Although distribution of wealth is uneven, Bahrain is classified as a high-income country by the World Bank.

The depletion of the kingdom’s hydrocarbons resources in the last century forced the government to liberalise and diversify ahead of its oil-rich neighbours. Petroleum and natural gas continue to provide about 60 per cent of government revenues, although much of the country’s crude is provided by Saudi Arabia to refine for export. The early development of heavy industry, including aluminium and steel production, has since been constrained by the limited availability of gas and water supplies.

The outbreak of the Lebanese civil war in the mid-1970s persuaded many regional finance houses to relocate from Beirut to Manama, which had gained a reputation for sure but light-touch regulation. The total deposits of the financial sector were equivalent to 124 per cent of gross domestic product (GDP) as of mid-2013, according to the central bank. While the rise of Dubai as a banking hub has challenged Bahrain’s supremacy, many local and offshore institutions in Manama have responded by diversifying into niche areas such as insurance and Islamic finance.

Bahrain’s GDP was $27bn in 2012, putting it high up among Arab countries in terms of GDP per capita. Annual real GDP growth averaged 5 per cent between 2000 and 2012, with a substantial increase in the contribution of non-oil industry to the economy, particularly in the areas of services, transport, construction and communications. Despite the drain on the current account from international transfers due to the country’s large expatriate population, Bahrain tends to register a modest surplus thanks to merchandise trade and international services.

The country is heavily dependent on expatriate labour, with Bahrainis making up only 17 per cent of employees in the private sector, which employs 92 per cent of the total workforce. In response to pressure on its public institutions, the government set up the Economic Development Board and Tamkeen, a labour fund that derives its income from an expatriate tax, to train locals for skilled jobs and encourage investment in growth areas such as finance, transport and logistics. While Bahrainis working for private institutions tend to earn less than those in the public sector, they can still command salaries on average three times more than foreign workers.

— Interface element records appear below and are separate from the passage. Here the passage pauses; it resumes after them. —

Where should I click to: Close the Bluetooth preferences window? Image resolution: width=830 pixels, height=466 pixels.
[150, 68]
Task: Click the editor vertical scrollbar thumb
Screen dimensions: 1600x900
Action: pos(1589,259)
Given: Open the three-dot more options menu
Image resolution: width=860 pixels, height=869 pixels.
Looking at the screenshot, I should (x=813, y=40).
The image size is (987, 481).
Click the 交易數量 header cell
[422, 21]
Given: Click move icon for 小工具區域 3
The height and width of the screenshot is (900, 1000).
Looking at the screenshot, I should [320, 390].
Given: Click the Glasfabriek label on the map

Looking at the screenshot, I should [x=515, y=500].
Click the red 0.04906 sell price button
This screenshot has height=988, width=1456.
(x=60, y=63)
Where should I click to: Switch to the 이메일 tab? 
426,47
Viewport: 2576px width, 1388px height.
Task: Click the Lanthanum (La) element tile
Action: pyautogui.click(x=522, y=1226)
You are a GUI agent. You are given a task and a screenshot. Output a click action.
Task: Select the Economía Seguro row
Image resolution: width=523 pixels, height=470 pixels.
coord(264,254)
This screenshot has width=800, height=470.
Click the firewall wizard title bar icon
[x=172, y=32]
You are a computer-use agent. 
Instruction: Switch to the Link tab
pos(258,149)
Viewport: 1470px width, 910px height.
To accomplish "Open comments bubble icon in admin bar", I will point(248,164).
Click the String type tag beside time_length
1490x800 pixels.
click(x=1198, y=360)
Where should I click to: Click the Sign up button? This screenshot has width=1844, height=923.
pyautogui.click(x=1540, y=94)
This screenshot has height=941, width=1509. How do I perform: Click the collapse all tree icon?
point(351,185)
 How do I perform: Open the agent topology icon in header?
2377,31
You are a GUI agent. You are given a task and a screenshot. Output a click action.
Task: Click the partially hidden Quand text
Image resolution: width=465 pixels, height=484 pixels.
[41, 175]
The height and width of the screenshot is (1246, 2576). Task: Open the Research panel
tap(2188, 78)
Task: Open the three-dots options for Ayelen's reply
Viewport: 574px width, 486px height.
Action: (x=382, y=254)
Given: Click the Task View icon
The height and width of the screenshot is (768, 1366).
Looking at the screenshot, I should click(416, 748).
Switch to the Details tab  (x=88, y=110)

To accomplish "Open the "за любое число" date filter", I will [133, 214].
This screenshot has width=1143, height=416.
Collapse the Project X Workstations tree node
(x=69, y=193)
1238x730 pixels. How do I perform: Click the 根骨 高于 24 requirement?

The government has been working to increase transparency and cut red tape over the past decade in order to encourage foreign investment, with the establishment of a tender board and national audit court and the liberalisation of the telecommunications sector. In 2006, Mumtalakat was set up as an independent holding company to manage the kingdom’s non-oil assets. The sovereign wealth fund holds stakes in more than 35 commercial ventures, ranging from metals production to the food industry, with a combined portfolio value of about $6.8bn.

Once key drivers of the economy, the construction and real estate industries have been undermined by a regional slowdown in the property market in the past six years, although rising demand for low-income housing is expected to provide a lifeline for the industry. Manufacturing and financial services have continued to buoy growth in the meantime, contributing 18 per cent and 27 per cent to GDP respectively.

Transport and telecommunications are among the most promising sectors of the economy, particularly as the government pushes ahead with plans to liberalise the industries. A major logistics hub is currently under development at Sakhir, in the desert to the south of Manama and close to Bahrain’s Formula 1 Grand Prix circuit. The project is expected to benefit from an increase in traffic from neighbouring states on the completion of a proposed causeway from Qatar, which would create a corridor through Bahrain from the rapidly expanding city of Doha and the oil-rich Eastern Province of Saudi Arabia.

Despite the ongoing diversification of the economy, the government’s continuing dependence on oil and gas for revenues makes it vulnerable to future price shocks. The US’ Moody’s Investors Service also highlighted the potential impact on investor confidence of continuing social unrest in its decision in September 2013 to lower Bahrain’s sovereign rating by one notch to Baa2, putting it two levels above junk territory.